E faz-me também uma enorme confusão este retrato que os portugueses parecem estar a fazer de si próprios: um povo esquelético e angustiado, que deambula perdido pelo território árido, esgravatando sem esperança as terras secas em busca de umas magras sementes para se alimentar, enquanto, ao mesmo tempo na vida real e por esses centros urbanos fora, vai enchendo os carrinhos dos supermercados, cruzando incessantemente os centros comerciais, pulando de loja em loja, dessas de "marca" que enxameiam por todo lado, enchendo a transbordar a noite nas discotecas e formando filas intermináveis de carros à hora de ponta, mesmo com a gasolina caríssima!
O Alto Comissário para os refugiados, que é português, como sabemos, terá certamente razão para vir fazer uma missão especial a Portugal... Preparem os hospitais de campanha! Mandem vir as missões humanitárias!!
Hoje as notícias dão-nos conta de um relatório da OCDE que indica que a emigração aumentou em Portugal 50%! Acto de resistência ontem, a emigração continua a ser uma maneira de lidar com a insanidade deste país. Hoje, se calhar, perante as novas realidades do país (democracia, integração europeia, euro) a motivação destes portugueses será um pouco diferente. O melhor, pensarão decerto estes novos emigrantes, é pirar-me deste manicómio...

2 comentários:

Rui Mota disse...

Intolerável, a fome.
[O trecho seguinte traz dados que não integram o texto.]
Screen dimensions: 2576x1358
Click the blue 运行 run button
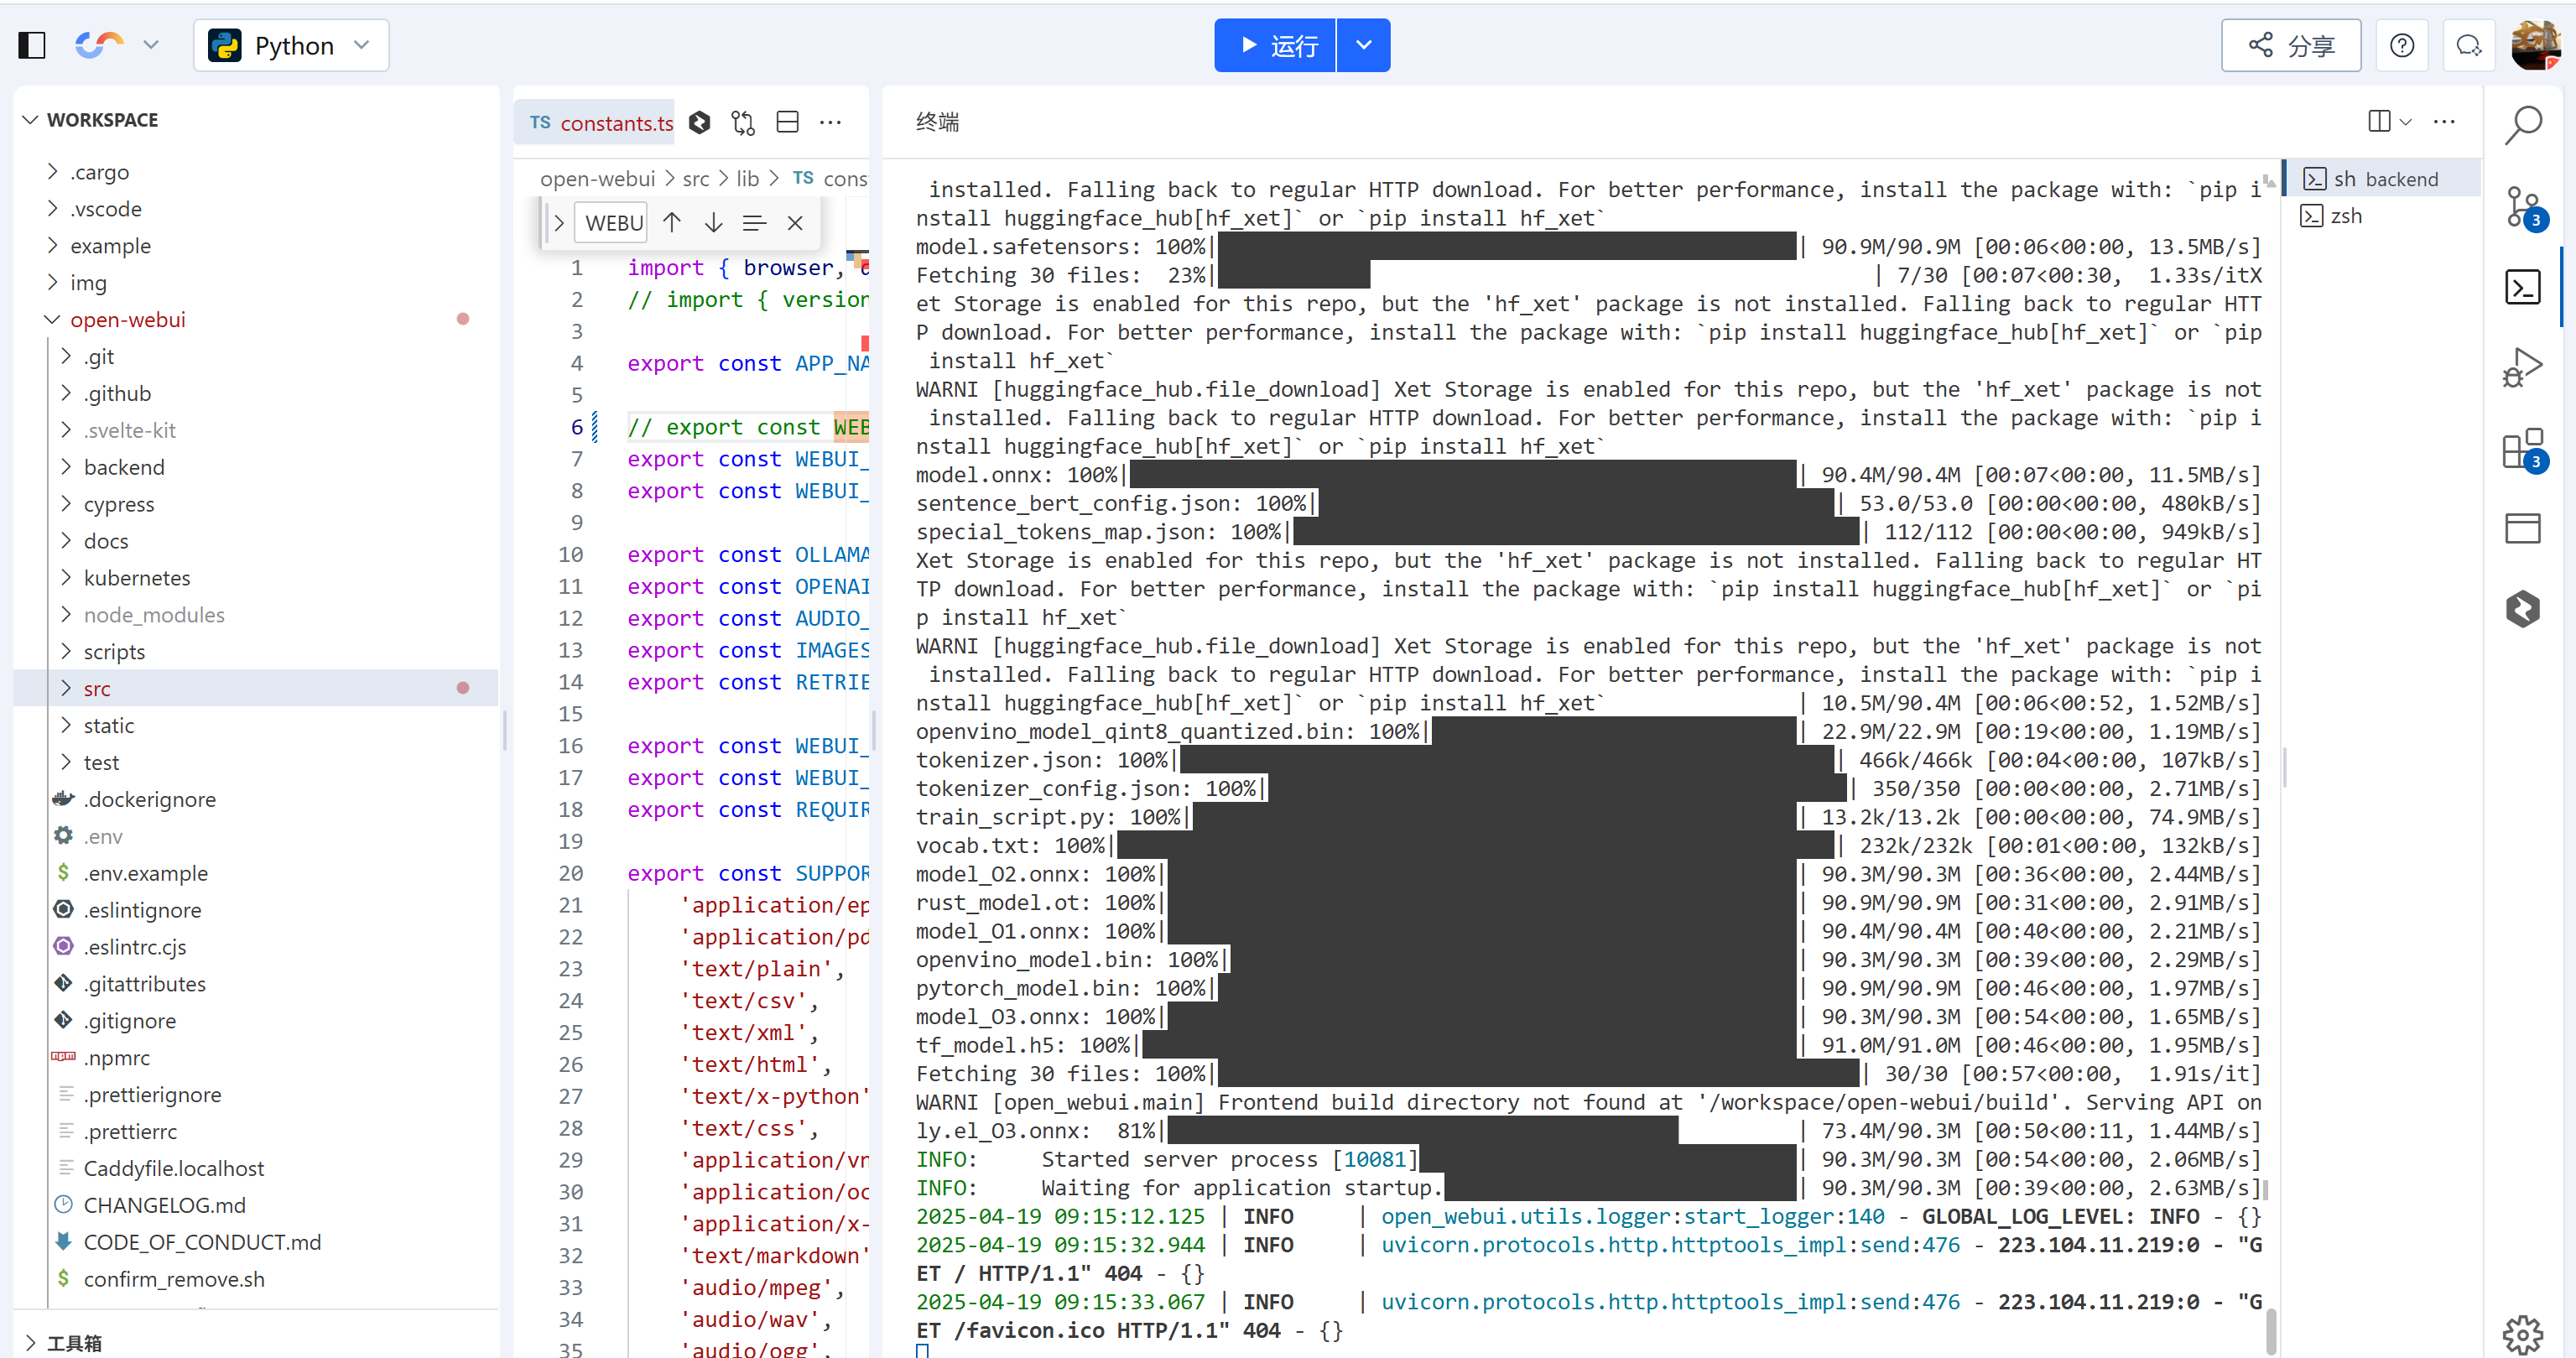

No Mundo, mas agora também em Portugal.
Como é isto possível, 22 anos depois de termos aderido à UE, depois de 3 quadros comunitários de apoio e quando continuam a entrar, diariamente, milhões de euros no país?... Como é possível importarmos mais de 70% do que comemos?
E portanto, esta é a realidade portuguesa.
Estou de acordo que a "caridadezinha" não resolve um problema estrutural. Mas, graças à dita, o povo não se revolta. Há sempre uma Jonet de serviço, a justificar a "solidariedade" dos portugueses. Com os "brandos costumes" não vamos lá...
Emigrar pode ser uma alternativa. O problema de base - a incapacidade ancestral e a impotência generalizada - tem outras causas, como sabemos.
Somos um povo de eunucos, é o que é...

Carlos A. Augusto disse...

Assumamo-nos: transformemos Portugal numa gigantesca Misericórida!! Auxiliemos o ceguinho, o pobre e o desvalido! E já agora mandem algum aqui para o Face... A gente abre uma conta!